TEXT:
--

Some of the above are just for fun, but most are in my mind likely.

Couriers, delivery drivers, lawyers, limo sedan drivers, travelling salesmen, Ride share organizations. These are some of the many jobs in our society that require the owner to pay out the cash for the cost of gasoline and maintenance on their cars and trucks. These are also some of the jobs that will benefit greatly from the advent of clean electric vehicles with free energy fillups via a huge network of charguing options. The money that used to go to the top of the food chain, to fill up and burn toxic substances only to belch and fart it into our lungs!!, now stays in the community level, and buys fridges, cars, furniture and food and insurance etc etc.

I can imagine that the cost for a limo sedan ride from one city to another in a Model 3 or S to drop like a rock without the cost of fuel that now makes the operating cost so high! The pizza driver or independent cabbie can start putting up to a thousand bucks a month more into his kids college fund or RRSP. And thats just off the top of my head.

--

APPLY WHAT YOU READ:
**a.** Translate this sentence from the passage on electric vehicles into Spanish: "These are some of the many jobs in our society that require the owner to pay out the cash for the cost of gasoline and maintenance on their cars and trucks."
**b.** Decide whether each statement agrees with the passage on electric vehicles, answering yes or no and quoting the deciding words: (i) A pizza driver could put up to a thousand dollars a month more into a kid's college fund or RRSP. (ii) The passage mentions a limo sedan ride in a Model X. (iii) Money that used to go to fuel would now stay at the community level.
**c.** Please write out the part of the passage on electric vehicles starting with "Some of the above" and going on through "insurance etc etc.".

(Items listed in a dataset)
--

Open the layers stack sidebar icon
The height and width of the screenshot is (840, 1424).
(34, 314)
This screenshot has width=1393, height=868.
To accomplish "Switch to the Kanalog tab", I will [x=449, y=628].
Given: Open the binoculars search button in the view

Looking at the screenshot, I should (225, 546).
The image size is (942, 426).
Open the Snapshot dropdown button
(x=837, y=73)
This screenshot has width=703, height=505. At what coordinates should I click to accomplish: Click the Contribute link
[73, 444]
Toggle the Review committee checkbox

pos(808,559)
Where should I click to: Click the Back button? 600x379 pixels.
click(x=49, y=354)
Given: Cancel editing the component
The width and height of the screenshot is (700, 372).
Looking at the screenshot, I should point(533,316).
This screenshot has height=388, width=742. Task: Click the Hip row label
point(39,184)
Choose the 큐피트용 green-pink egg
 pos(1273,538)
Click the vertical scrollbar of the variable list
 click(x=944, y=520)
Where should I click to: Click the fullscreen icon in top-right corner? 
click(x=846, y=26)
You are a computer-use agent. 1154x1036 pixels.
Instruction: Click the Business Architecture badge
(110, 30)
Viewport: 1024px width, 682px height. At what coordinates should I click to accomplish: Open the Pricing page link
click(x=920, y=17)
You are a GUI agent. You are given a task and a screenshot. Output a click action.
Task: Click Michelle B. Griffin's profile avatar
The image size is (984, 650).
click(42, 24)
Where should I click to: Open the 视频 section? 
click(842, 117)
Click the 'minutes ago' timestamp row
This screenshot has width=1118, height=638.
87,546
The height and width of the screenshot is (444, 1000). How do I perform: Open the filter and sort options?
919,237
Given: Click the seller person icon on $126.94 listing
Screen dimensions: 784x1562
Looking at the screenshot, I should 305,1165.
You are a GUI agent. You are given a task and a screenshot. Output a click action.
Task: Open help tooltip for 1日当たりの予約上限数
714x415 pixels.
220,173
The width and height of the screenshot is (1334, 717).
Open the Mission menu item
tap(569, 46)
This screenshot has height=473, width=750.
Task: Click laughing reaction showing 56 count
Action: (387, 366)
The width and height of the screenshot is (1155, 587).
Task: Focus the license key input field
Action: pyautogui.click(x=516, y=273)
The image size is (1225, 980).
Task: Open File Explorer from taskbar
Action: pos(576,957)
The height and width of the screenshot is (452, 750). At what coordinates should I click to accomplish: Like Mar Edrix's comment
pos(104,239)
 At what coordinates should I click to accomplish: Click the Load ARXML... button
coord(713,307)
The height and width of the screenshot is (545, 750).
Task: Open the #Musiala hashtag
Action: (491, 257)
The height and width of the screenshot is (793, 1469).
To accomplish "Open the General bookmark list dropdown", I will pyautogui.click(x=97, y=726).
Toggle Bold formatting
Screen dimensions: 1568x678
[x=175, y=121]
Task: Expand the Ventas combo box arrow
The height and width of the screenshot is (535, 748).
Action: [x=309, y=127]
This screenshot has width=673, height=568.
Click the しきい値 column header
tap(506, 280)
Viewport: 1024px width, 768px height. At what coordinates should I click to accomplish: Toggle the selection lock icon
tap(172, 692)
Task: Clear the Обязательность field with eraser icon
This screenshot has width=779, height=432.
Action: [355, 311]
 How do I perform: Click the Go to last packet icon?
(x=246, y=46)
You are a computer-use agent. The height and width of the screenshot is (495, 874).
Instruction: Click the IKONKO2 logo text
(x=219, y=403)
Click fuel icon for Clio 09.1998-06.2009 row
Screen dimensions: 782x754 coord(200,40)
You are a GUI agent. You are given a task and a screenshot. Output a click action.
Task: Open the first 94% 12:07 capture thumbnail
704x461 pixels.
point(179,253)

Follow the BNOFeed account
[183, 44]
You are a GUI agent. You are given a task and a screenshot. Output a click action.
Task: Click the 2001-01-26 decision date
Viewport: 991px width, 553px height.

--

COMPLETED EXERCISE:
**a.** Estos son algunos de los muchos trabajos en nuestra sociedad que requieren que el propietario desembolse el dinero para el costo de la gasolina y el mantenimiento de sus autos y camiones.

**b.**
(i) Yes: "The pizza driver or independent cabbie can start putting up to a thousand bucks a month more into his kids college fund or RRSP."
(ii) No: "in a Model 3 or S"
(iii) Yes: "now stays in the community level"

**c.**
Some of the above are just for fun, but most are in my mind likely.

Couriers, delivery drivers, lawyers, limo sedan drivers, travelling salesmen, Ride share organizations. These are some of the many jobs in our society that require the owner to pay out the cash for the cost of gasoline and maintenance on their cars and trucks. These are also some of the jobs that will benefit greatly from the advent of clean electric vehicles with free energy fillups via a huge network of charguing options. The money that used to go to the top of the food chain, to fill up and burn toxic substances only to belch and fart it into our lungs!!, now stays in the community level, and buys fridges, cars, furniture and food and insurance etc etc.